Porém, o filme possui uma grande dificuldade em se distanciar de seus artifícios para criar a encenação de suas entrevistas e a sensação é que a artificialidade criada para comportar essas conversas, de maneira prosaica, não é capaz de funcionar como uma proposta de linguagem eficiente, mas sim que trava o desenvolvimento e força uma naturalidade (nunca projetada) que não agrega no desenvolvimento da obra. Além disso, existe uma série de interrupções ao longo do filme, com uma montagem que realmente encerra algum registro de forma abrupta, para expor outra passagem. Essa constante quebra acaba prejudicando fortemente o fluxo que o projeto procura imprimir, pois além de comprometer o ritmo, impede que haja uma crescente na representação. De toda forma, a intenção de criar uma performance para o documentário, não é completamente absurda e precária, pois oferece aos protagonistas um lugar de distinção, como se eles oferecessem uma parcela desse universo para o espectador. Parte dessa lógica é vista em uma passagem específica, onde o diretor fala “corta” para um dos personagens, que responde: Você pode cortar mas eu vou continuar falando. É como se a lógica punk, do faça você mesmo etc, estivesse nessa proposta de encenação das entrevistas, sem querer tirar, pelo menos no campo das ideias, a autonomia desses personagens.

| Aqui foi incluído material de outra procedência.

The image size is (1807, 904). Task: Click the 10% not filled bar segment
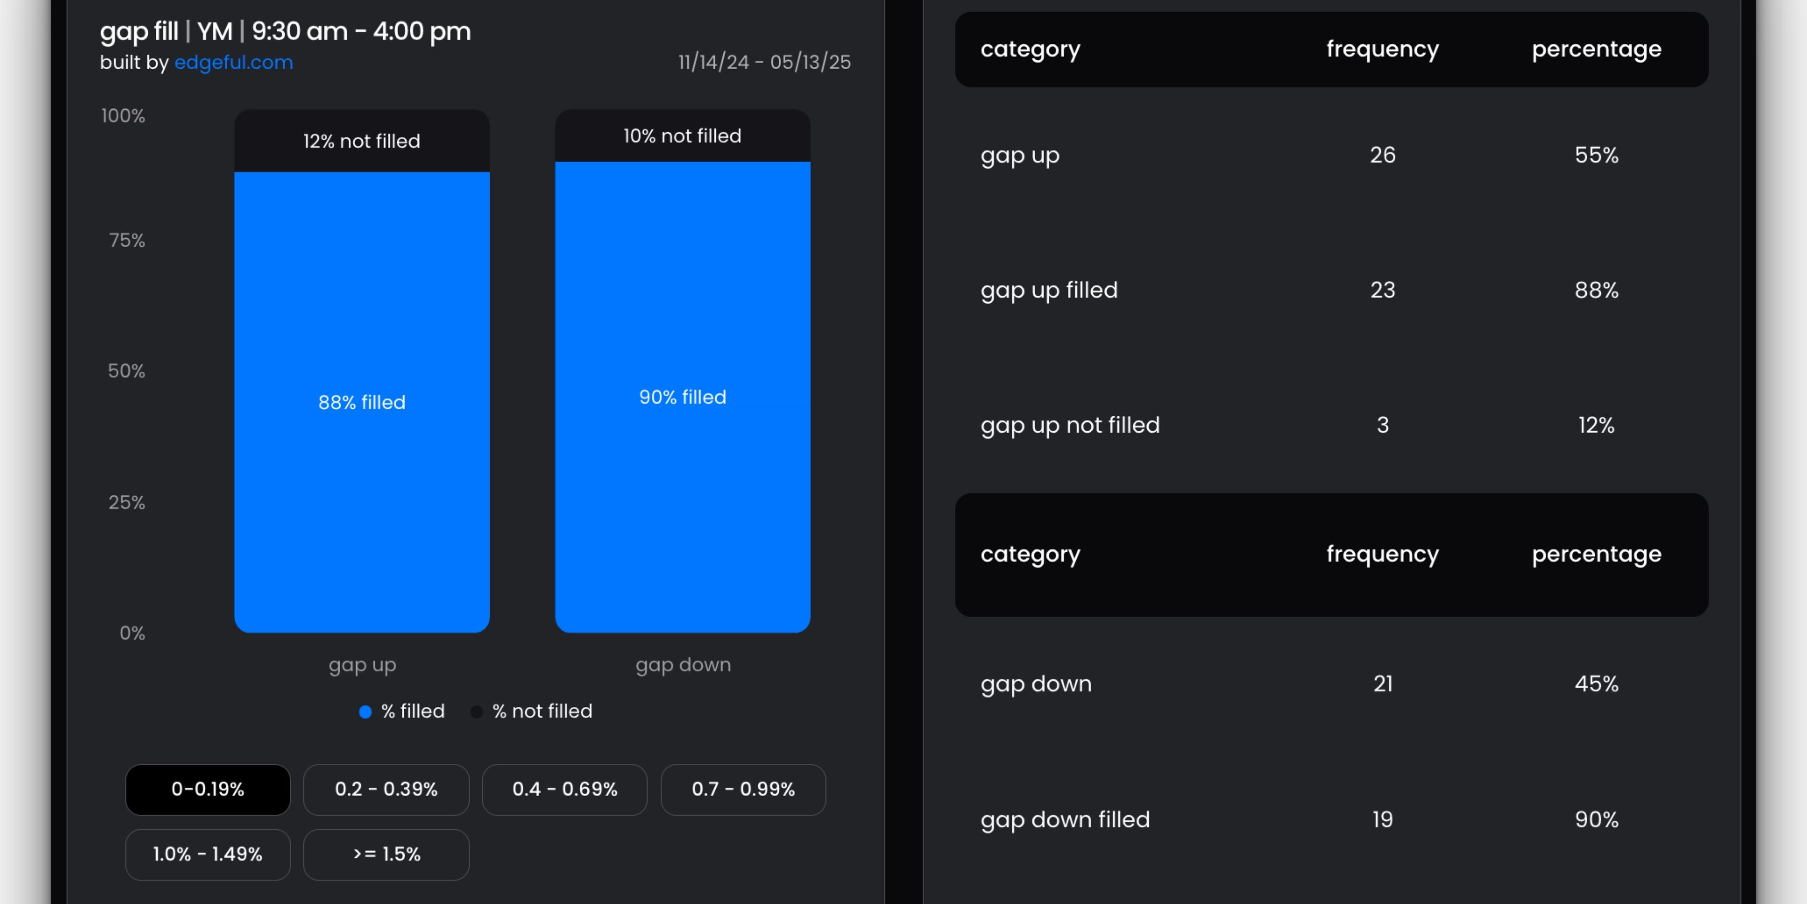click(683, 135)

O problema é que conforme “Not Dead” avança nessa direção, trabalhando com uma ideia geral de performance, o filme se rende à uma espécie de didatismo frágil, justamente por querer criar uma base contextual e cotidiana para isso. Por exemplo, quando a montagem apresenta novos espaços ao longo do documentário, sempre temos a convicção da artificialidade da cena e procuramos, na oralidade, alguma base de apoio para seguir com as explicações e histórias da Not Dead e seus membros, pois essas sequências mais expositivas são fragmentadas e espaçadas ao longo da projeção, dando a sensação de largos vácuos que não auxiliam o espectador a permanecer imerso nessa experiência.
Uma das coisas que mais frustra em “Not Dead” é que estas interrupções anteriormente citadas, normalmente insere uma cena de um ex-integrante cego, que trabalha na acessibilidade do projeto, auxiliando no desenvolvimento da áudio-descrição. O problema é que o real esclarecimento dessas sequências só vem no fim do longa e a contribuição dessas aparições ao longo da montagem, é bastante questionável. Por mais que nos minutos finais todo o processo da áudio descrição é mencionado de forma mais detalhada e esse trabalho seja devidamente valorizado, era só uma questão de organização da ordem de apresentação que essa questão não seria um entrave do projeto.
É um pouco frustrante a experiência de “Not Dead” tanto por suas irregularidades e descontinuidades, quanto por um aspecto um tanto disperso da produção. Deve ser mencionado que por mais que o projeto tenha alguns problemas em se firmar com um objetivo claro, seu objeto não se perde ao longo do desenvolvimento, mas sua forma prejudica essa jornada e pode afastar uma parte do público sem grande esforço. Além disso, depois de “Açucena” (2021) a expectativa com o cinema de Isaac Donato se elevou e por isso, a frustração com seu novo longa pode ser uma nota comum nas opiniões e impressões de quem esteve presente na 27a Mostra de Cinema de Tiradentes. Ou esse é o retrato da Aurora esse ano.